Cuando menos me di cuenta ya habían corrido todos. Los trabajadores del taller eran de la misma colonia y tenían a sus familias ahí. Todos salieron corriendo como locos. Nada más me quedé yo y “el Oso” (uno de los trabajadores). Le dije: Vámonos. Bajé la cortina del taller, ni los candados puse. Salí a la avenida Lázaro Cárdenas, me subí en una camioneta que me dejó por el Rastro, de ahí caminé, llegué a González Gallo y ya cuando estaba en Calzada del Ejército vi movimiento, mucho movimiento. Fue cuando empecé a ver las tapas de las alcantarillas destapadas. Cuando llegué a Río Nilo fue cuando me dije: ¡Ah caray, qué pasó! Me encontré con una amiga que trabajaba en el taller, seguí caminando pero ya había un pozo enorme, me metí y seguí, fue cuando me encontré al “Mesías” (un vecino de la colonia) y me dice: “No se apure, don Chuy, no se apure, don Chuy, a su familia no le pasó nada”. ¿Cómo que no le pasó nada?

Cuando vi la destrucción me comencé a marear, perdí toda la fuerza. Ya no me podía salir del pozo, como pude llegué a la casa. Ahí me encontré a mi hija Hortencia.

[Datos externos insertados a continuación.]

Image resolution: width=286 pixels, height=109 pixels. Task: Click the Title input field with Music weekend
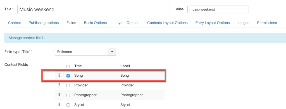93,9
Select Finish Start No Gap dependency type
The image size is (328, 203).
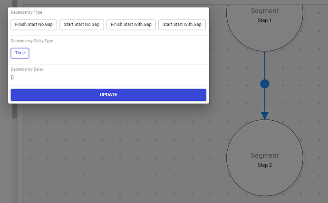click(x=34, y=24)
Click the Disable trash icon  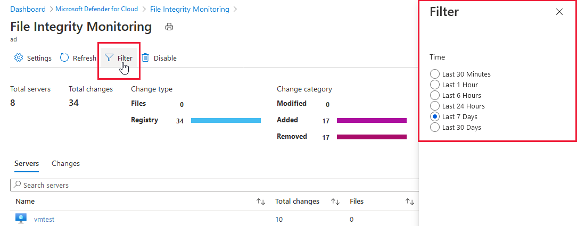(145, 58)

Mi hijo Fernando salió corriendo del taller antes que yo y ya había llegado a la casa, como pudo, con la ayuda de mis otros hijos escarbaba entre los escombros buscando a mi nuera Lupe y a Pati, mi nieta.

Cuando sacaron a Lupe de entre los escombros ya estaba muerta, yo ya no pude más, ya no tenía fuerza.

 

La historia en palabras de Jesús Velázquez Carpio

Cuando mi hermana Irma y Maru llegaron al taller salimos corriendo, agarramos como pudimos raites pero en el mismo trayecto nos separamos todos. Cuando llegué a la colonia era como una guerra: casas destrozadas, vehículos en las azoteas. En la calle Gante había muchas vecindades, ahí había mucha gente enterrada.

Cuando llegué a la casa, mi hermano Fernando ya había llegado y estaban sacando en ese momento a mi cuñada Lupe. Cuando la sacaron, ya estaba muerta, pero tenía abrazada a mi sobrina Pati, viva, sólo tenía unos raspones.

Sacaron a mi cuñada, la subieron a una camilla improvisada y ya no supimos a dónde se la llevaron. Mi hermano Fernando se fue a buscarla a varios hospitales y no la encontraban. Hasta que cayeron al CODE, el que está en Alcalde, ahí tenían los cadáveres tendidos sobre el piso.

Mi hermano Fernando entró a buscar el cuerpo de Lupe y no lo vio. Andaba con un primo nuestro, Martín Carpio. Martín entró y fue quien identificó el cuerpo de mi cuñada Lupe. Lupe estaba embarazada, tenía más de seis meses.

 

La historia en las palabras de la señora María
Después de las explosiones yo estuve como en coma

Cuando salí de la casa yo no podía creer lo que veía, todo estaba destrozado. No sé cómo pero recuerdo que me bajé en la zanja que había en la calle, caminé entre los escombros, me senté del otro lado de la casa y me eché a llorar, lloraba y lloraba.

No sé cómo pero me fui caminando, como loca. Caminé y caminé, siguiendo a la gente, hasta que llegué a uno de los albergues. Ese albergue estaba donde está el Politécnico de la UdG. Cuando llegué ya venía muy mal, en crisis. Ahí me pusieron una inyección, para los nervios, yo creo. Después no recuerdo nada.

Después de las explosiones yo estuve como en coma. Ni me movía, ni comía, sólo tirada en la cama, como muerta por muchos días.

 

La familia Velázquez Carpio duró un mes viviendo en la casa de un compadre de don Jesús, ahí mismo, en la colonia Quinta Velarde. Fue difícil encontrar una casa donde vivir, pues, en sus palabras: “No le querían rentar a los damnificados, decían que esa gente no tenía dinero para pagar”.

A los dos meses rentaron una casa en la calle Río Usumacinta, 1328, una casa de dos habitaciones en el que vivieron por más de dos años, catorce personas.

El último día que veo a Silvia, se despide diciendo: “Nos tomó muchos años poder hablar de este tema, pero gracias a Dios, hoy podemos recordar ya sin dolor”.

 

[1] En el año de 1992 el CODE (Consejo Estatal para el Consejo Deportivo) Jalisco tenía una de sus sedes en boulevard General Marcelino García Barragán, número 1820. Años después se convertiría en el Club Atlas Paradero.